Similar meta-cities are evolving in Japan – the Tokyo-Osaka-Nagoya region will soon be home to 60 million people – and in Brazil, where 43 million people are projected to coalesce around São Paulo. ‘The new meta-city regions are better planned – they’re not accidents. It’s a conscious undertaking of national development,’ says Moreno.
‘We have to accept that we can’t not have megacities,’ says Swyngedouw. ‘They will keep on expanding and it’s unlikely that people will move en masse back to the countryside. The world we live in is an urbanised world.
‘Cities have always been the laboratories of the future, but that doesn’t answer the question of how that laboratory will turn out,’ he continues. ‘It may be quite nasty. These places are very explosive – that’s what happens in a laboratory. The challenge is to decide which bits of the laboratory we want to support, and which bits we should avoid.’

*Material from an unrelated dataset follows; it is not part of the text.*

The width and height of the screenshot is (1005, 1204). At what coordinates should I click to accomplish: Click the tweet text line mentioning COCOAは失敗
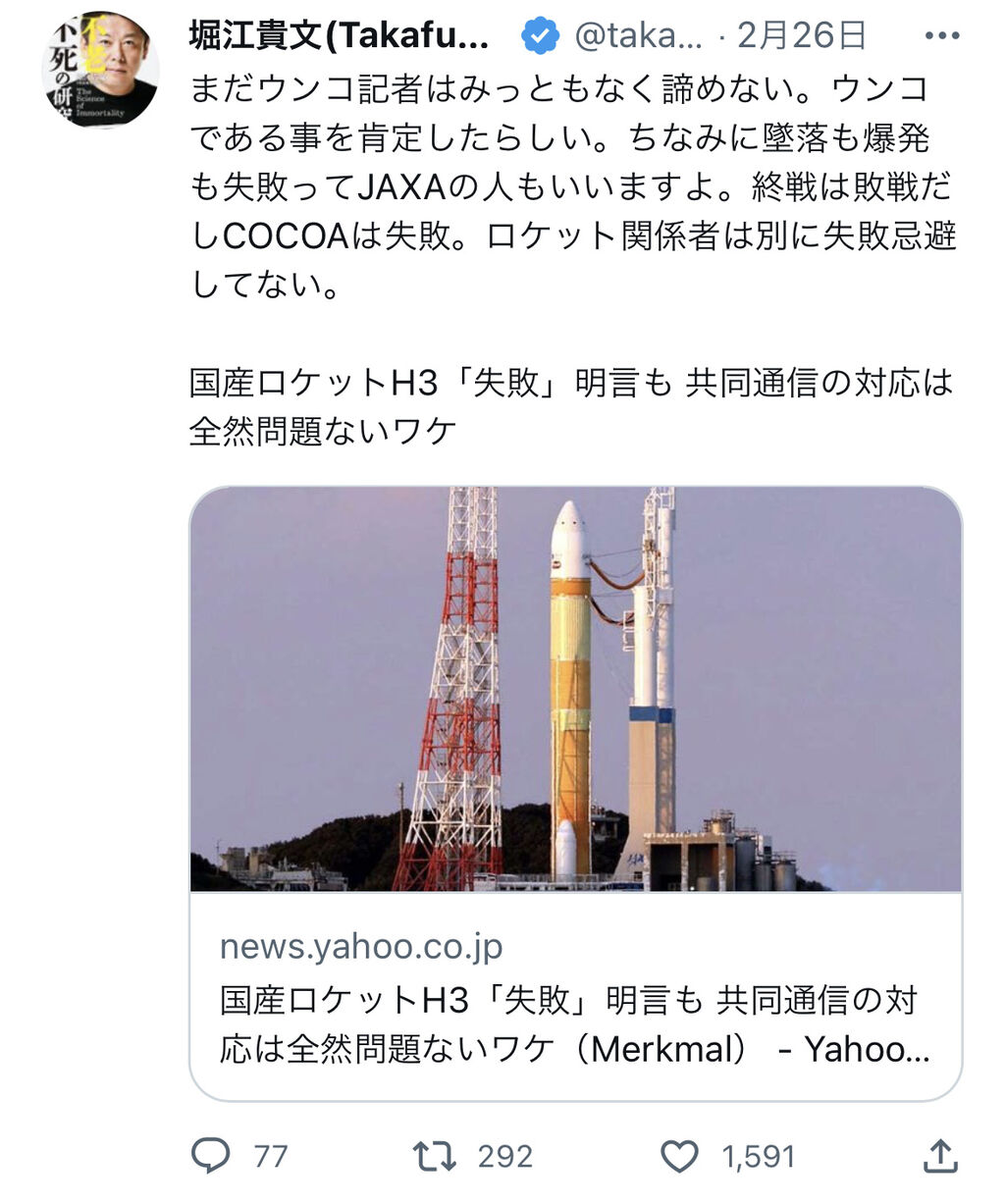[x=572, y=236]
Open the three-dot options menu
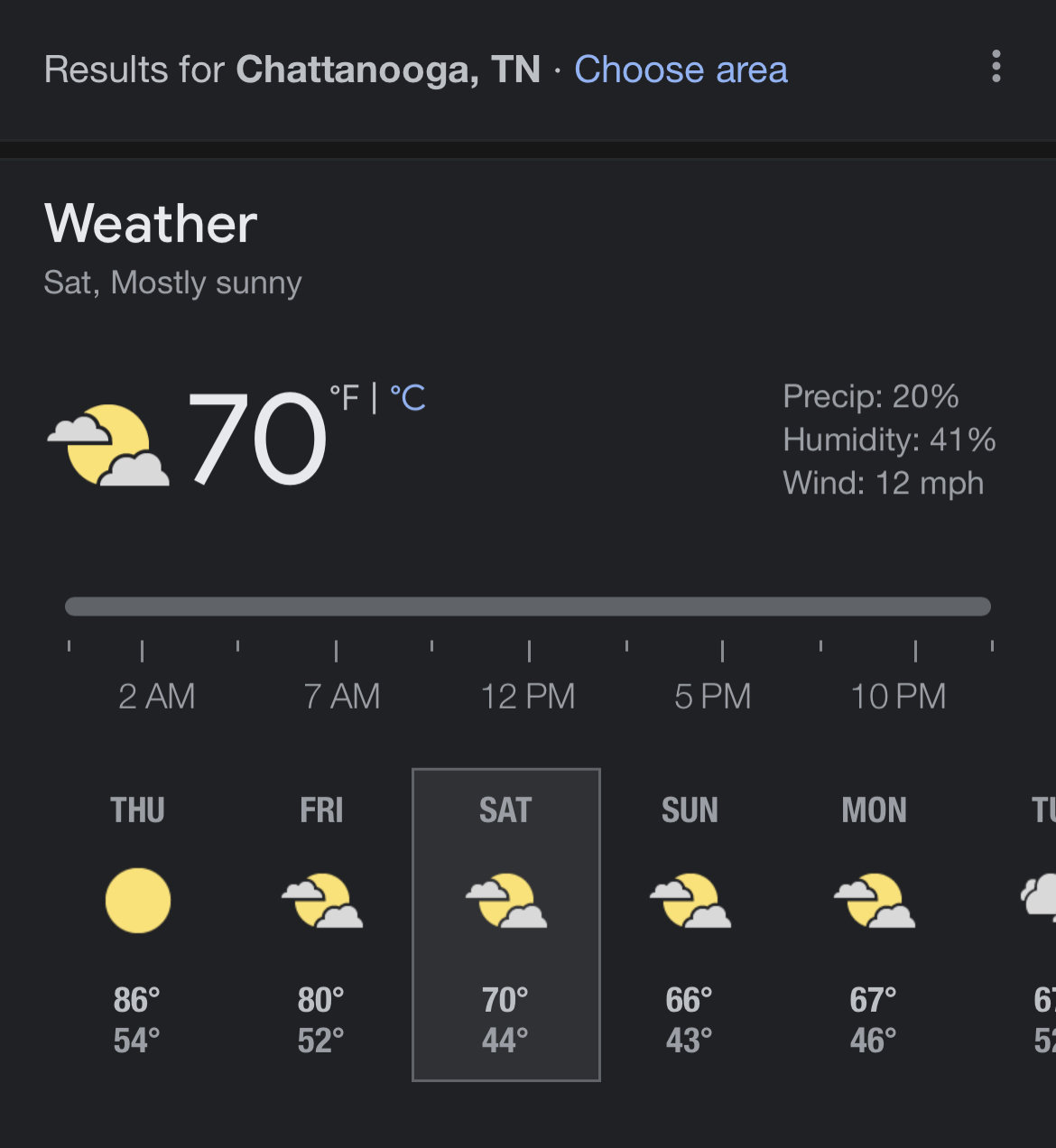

Parolin admits to being temporarily lost for words when he tries to identify how megacities function. ‘They still work,’ he says. ‘There’s some amazing self-organisation that takes place, even though people have to put up with some quite horrid conditions. Despite the limitations, it always amazes me. It says something about the resilience of these kinds of places.’
Meanwhile, Evaeus wonders if megacities – and even meta-cities – will be just one part of the problem of urbanisation. ‘[The existing] megacities are meeting their natural restrictions and borders; it’s the cities with one million plus people that will be taking real leaps,’ he says. ‘These issues will get even more magnified.
‘I’m confident the solutions exist and with good governance they can be delivered,’ he continues. ‘The question is whether politicians will be courageous enough to do what’s needed. It isn’t a big sacrifice we’re asking to be made, even though things such as cycling to work rather than driving the same distance are presented as hardships. A different mindset is needed.’